Samedi 15 juin a eu lieu en France un acte doublement immonde: le viol d’une fillette de 12 ans, aggravé par le fait qu’elle était juive. Ses agresseurs sont trois adolescents de son âge. Pendant la Nuit de cristal, en 1938, les jeunesses hitlériennes – dont certains n’étaient pas plus âgés que les bourreaux de la jeune fille – ont participé aux attaques contre les commerces juifs, brisant les vitrines et pillant les marchandises. Il n’y a jamais eu de mention spécifique de cas de viol commis par les membres des Jeunesses hitlériennes durant toute la guerre…
Dans le tourbillon de la dissolution de l’Assemblée nationale – où chacun tente de sauver son précieux fauteuil – ce fait innommable semble être relégué au second plan, chaque parti se fendant d’un communiqué d’indignation. Cet acte abject met en exergue la persistance insidieuse de l’antisémitisme qui gangrène la société française, appelant à une lutte implacable contre ce fléau.
Mais, de vaines condamnations, des «temps d’échanges» dans les écoles sur le racisme et l’antisémitisme, comme l’a proposé le président de la République, est-ce vraiment ce que l’on est en droit d’attendre? Est-il concevable qu’en 2024, des pré-adolescents osent ce pire acte que l’on puisse commettre envers une femme, fut-elle juive? Qui saura apporter le réconfort à cette enfant à jamais meurtrie, et à toute une famille dans la douleur, face un monde tellement égoïste qu’il en a perdu sa faculté d’indignation en pratiquant la politique de l’indifférence?
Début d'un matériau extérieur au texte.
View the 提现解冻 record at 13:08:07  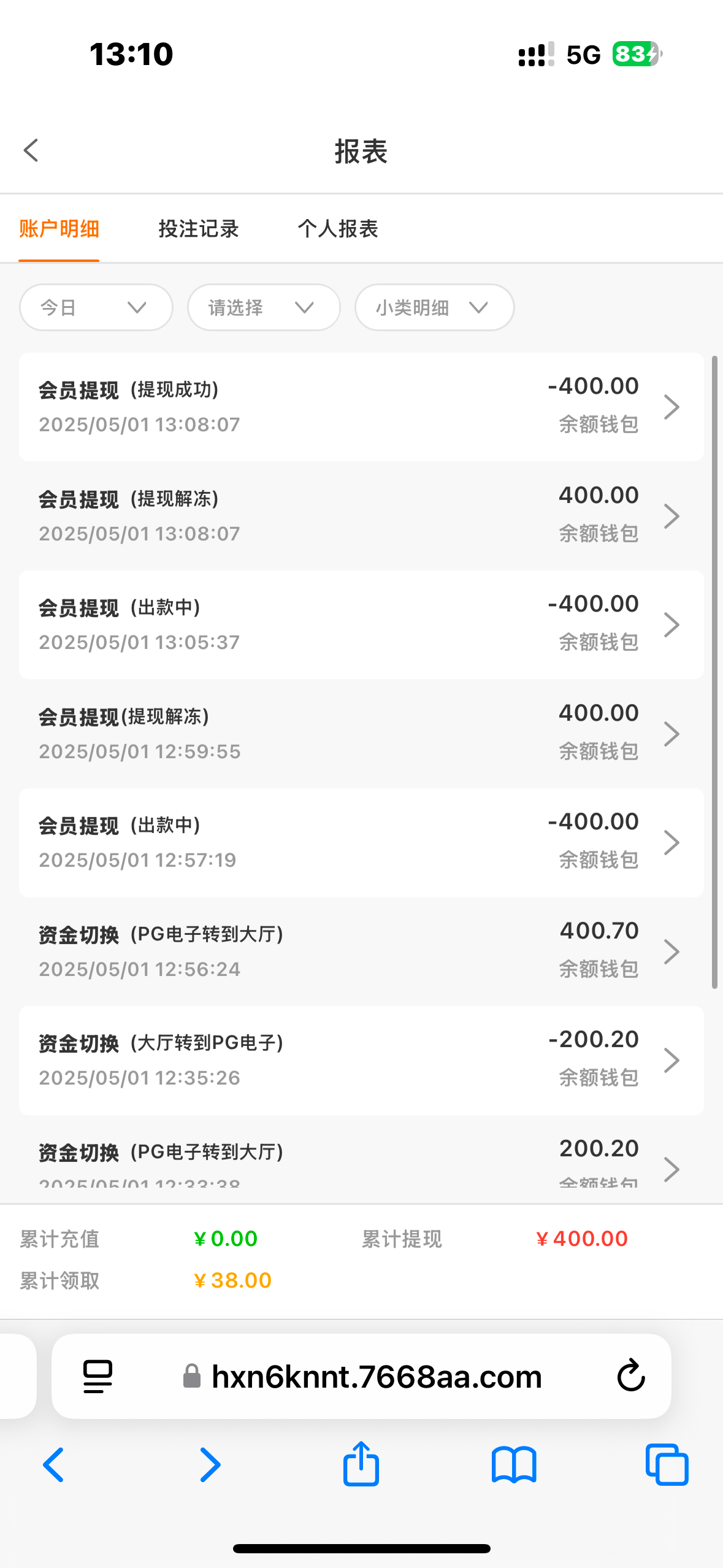[361, 516]
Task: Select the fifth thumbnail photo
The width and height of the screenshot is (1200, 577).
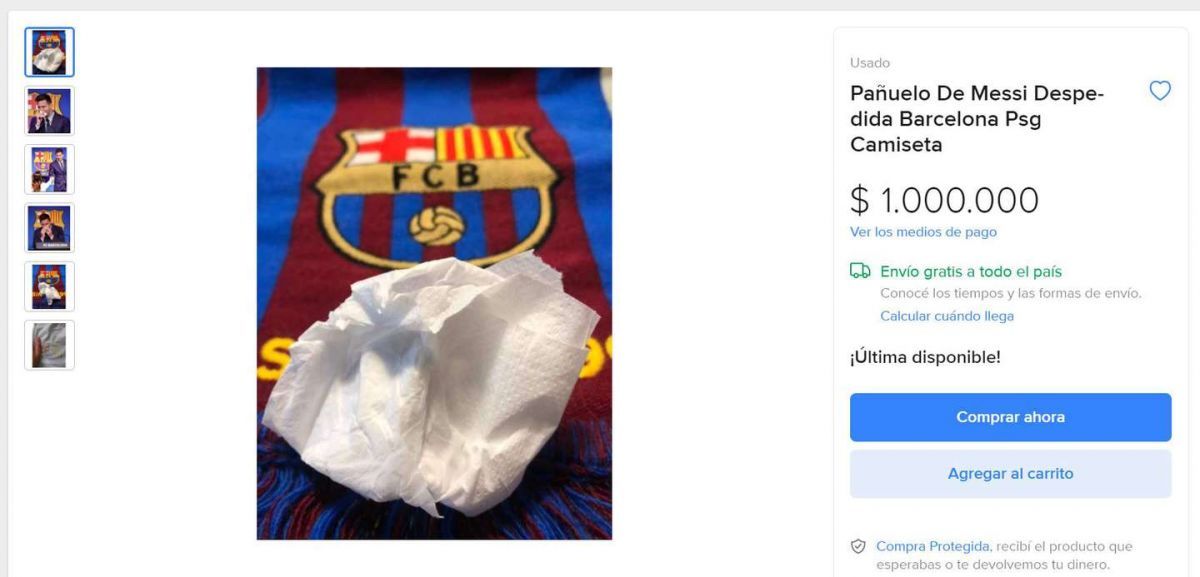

René Guénon, philosophe français du début du XXe siècle, avait prophétisé que nous entrions dans «l’âge de fer», le dernier et le plus sombre des quatre âges dans les cycles cosmiques de la tradition hindoue, celui de la poursuite infinie du plaisir matériel. Les portes de l’espérance, nées de la chute du nazisme, ne sont-elles pas en train de se refermer à jamais? Ce qui devait nous servir d’une ineffable leçon n’a plus aucune valeur dans la pénombre de nos souvenirs.
Qui a connu les années 1970 et 1980 sait combien notre société est devenue pétrie de haine et que pas un jour ne se passe sans de nouvelles atrocités. Cette haine, nous la portons désormais comme un manteau dont nous ne voudrions jamais nous débarrasser. Elle circule partout: dans l’atmosphère terrestre, dans l’air que nous respirons, sous les toits des maisons les plus bourgeoises, dans les cités, dans les rues, sur les chemins forestiers, partout où essaye d’éclore l’admirable, mais tellement décevant phénomène de la vie. C’est une grande douleur de réaliser combien la haine généralisée demeure enfoncée chez la plupart d’entre nous, comme une racine impérissable. Cette douleur légitime de toute évidence l’acte désespéré de Stefan Zweig, qui a choisi d’éteindre à jamais la flamme vacillante de son existence, laissant derrière lui l’écho poignant de ses mots, ultimes témoins d’un humanisme brisé sur l’autel de la barbarie.
Alors que nous reste-t-il pour supporter la fureur de ce monde? Ce qu’aucun parti politique ne peut nous offrir, car il a été volontairement omis de leurs programmes: l’amour. D’ailleurs, si l’on suit, de société en société, et d’âge en âge, les persécutions ont frappé tous ceux qui voulaient prêcher l’amour, cette flamme spirituelle si fugitive qu’elle est aussitôt éteinte, et l’on peut mesurer combien – dans notre monde – peu sont capables de la rallumer. Nous n’avons plus de grands sages ou de grands penseurs pour nous guider. L’amour, dans une destinée est comme un papillon qui se pose et puis qui s’éloigne. L’injustice, la violence et le triomphe des forts sont donc à jamais assurés, car le seul amour qui domine en nous, c’est celui de nous-mêmes.
Faudrait-il croire que l’amour est à jamais vaincu sur terre et que ceux qui y aspirent doivent le chercher ailleurs? C’est une évidence face à cette épidémie de haine qui nous affecte désormais dès le plus jeune âge. Personnellement, au crépuscule de mon existence, je m’en remets à cette parole de Maurice Magre: «Devant la laideur qui triomphe, l’intelligence qui se corrompt, la médiocrité qui envahit toutes les formes de la vie, le devoir de l’homme qui sent jusque dans ses os le souffle de la catastrophe en marche est de pousser très haut le cri de sa vérité et d’appeler, du fond des ténèbres, le rayon spirituel réservé à chacun, son intangible part de lumière dans laquelle l’âme peut s’élancer pour se survivre éternellement.»